What you will do: From the records below, state how many lines hold the string "agent", without any other text.

Task material:

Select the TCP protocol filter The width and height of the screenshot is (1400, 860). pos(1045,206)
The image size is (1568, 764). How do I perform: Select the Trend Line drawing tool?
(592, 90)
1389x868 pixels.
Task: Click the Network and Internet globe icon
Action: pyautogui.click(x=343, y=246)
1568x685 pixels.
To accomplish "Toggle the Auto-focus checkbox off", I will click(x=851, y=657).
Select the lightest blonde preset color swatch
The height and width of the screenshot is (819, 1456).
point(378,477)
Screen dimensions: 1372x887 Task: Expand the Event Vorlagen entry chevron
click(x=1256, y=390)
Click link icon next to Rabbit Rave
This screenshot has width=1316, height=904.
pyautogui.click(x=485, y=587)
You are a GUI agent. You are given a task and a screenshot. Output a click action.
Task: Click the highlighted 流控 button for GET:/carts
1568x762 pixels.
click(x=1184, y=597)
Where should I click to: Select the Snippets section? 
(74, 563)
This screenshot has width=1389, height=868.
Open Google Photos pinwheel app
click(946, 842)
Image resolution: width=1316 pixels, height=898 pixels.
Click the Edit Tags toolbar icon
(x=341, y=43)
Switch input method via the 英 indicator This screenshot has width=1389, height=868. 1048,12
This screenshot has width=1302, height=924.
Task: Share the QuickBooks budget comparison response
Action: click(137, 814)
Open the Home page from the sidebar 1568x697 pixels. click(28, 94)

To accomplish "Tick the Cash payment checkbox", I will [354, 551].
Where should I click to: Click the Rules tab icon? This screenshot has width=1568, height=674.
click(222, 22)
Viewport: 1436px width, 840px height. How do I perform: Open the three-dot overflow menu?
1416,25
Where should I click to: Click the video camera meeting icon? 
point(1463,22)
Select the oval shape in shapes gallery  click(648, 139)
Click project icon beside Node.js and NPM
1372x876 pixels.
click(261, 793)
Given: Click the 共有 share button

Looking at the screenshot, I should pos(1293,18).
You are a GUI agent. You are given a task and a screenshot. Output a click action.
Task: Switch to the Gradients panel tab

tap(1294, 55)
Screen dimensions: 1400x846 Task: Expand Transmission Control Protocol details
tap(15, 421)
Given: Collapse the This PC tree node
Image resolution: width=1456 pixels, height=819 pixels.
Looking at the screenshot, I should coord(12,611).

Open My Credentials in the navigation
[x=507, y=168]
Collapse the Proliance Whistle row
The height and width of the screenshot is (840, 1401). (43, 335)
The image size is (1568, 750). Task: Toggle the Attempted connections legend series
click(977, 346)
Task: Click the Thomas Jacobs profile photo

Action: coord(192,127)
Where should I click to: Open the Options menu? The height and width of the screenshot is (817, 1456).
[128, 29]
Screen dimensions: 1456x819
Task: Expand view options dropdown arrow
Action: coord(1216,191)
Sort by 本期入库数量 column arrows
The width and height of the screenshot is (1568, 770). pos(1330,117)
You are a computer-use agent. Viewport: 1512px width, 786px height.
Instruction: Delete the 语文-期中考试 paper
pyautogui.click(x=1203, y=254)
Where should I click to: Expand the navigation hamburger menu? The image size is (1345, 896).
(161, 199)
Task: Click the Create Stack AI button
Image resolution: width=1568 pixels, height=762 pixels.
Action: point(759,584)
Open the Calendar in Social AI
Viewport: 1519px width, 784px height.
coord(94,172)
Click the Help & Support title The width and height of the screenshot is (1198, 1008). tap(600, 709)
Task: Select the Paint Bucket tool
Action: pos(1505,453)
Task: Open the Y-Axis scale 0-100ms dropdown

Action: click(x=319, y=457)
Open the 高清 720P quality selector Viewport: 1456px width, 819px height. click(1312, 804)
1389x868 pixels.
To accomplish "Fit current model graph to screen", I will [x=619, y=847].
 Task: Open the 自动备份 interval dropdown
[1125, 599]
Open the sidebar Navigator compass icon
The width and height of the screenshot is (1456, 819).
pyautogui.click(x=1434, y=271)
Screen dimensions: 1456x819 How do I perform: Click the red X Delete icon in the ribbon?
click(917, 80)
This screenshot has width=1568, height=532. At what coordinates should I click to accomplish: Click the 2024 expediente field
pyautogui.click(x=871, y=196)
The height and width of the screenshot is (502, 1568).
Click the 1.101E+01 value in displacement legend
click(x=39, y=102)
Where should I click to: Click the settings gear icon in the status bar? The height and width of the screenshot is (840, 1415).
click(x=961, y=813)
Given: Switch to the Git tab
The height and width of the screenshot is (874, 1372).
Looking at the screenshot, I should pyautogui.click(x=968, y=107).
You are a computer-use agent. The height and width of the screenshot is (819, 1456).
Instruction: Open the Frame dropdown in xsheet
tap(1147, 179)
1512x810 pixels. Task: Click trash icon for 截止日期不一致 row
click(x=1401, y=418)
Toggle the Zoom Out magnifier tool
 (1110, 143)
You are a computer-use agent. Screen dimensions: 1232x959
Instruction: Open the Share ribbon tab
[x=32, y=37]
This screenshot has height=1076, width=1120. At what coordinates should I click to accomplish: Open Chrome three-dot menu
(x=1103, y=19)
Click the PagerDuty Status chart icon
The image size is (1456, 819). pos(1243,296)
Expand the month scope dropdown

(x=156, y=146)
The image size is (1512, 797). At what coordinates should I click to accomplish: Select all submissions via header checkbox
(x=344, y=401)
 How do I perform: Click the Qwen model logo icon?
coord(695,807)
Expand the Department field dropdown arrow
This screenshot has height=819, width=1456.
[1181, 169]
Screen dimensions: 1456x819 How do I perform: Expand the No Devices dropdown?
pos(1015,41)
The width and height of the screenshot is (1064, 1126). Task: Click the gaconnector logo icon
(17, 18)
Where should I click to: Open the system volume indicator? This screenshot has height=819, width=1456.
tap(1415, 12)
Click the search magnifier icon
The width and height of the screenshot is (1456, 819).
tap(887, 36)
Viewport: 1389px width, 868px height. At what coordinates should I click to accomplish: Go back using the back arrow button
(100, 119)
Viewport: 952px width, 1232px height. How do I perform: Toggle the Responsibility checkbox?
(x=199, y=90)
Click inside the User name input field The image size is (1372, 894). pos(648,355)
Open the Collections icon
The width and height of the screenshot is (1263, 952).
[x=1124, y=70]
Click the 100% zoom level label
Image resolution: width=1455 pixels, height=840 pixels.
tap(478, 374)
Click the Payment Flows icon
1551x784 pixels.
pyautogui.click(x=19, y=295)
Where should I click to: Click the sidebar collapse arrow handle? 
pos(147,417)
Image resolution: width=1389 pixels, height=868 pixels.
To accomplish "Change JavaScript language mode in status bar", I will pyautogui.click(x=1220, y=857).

Answer for this exercise: 5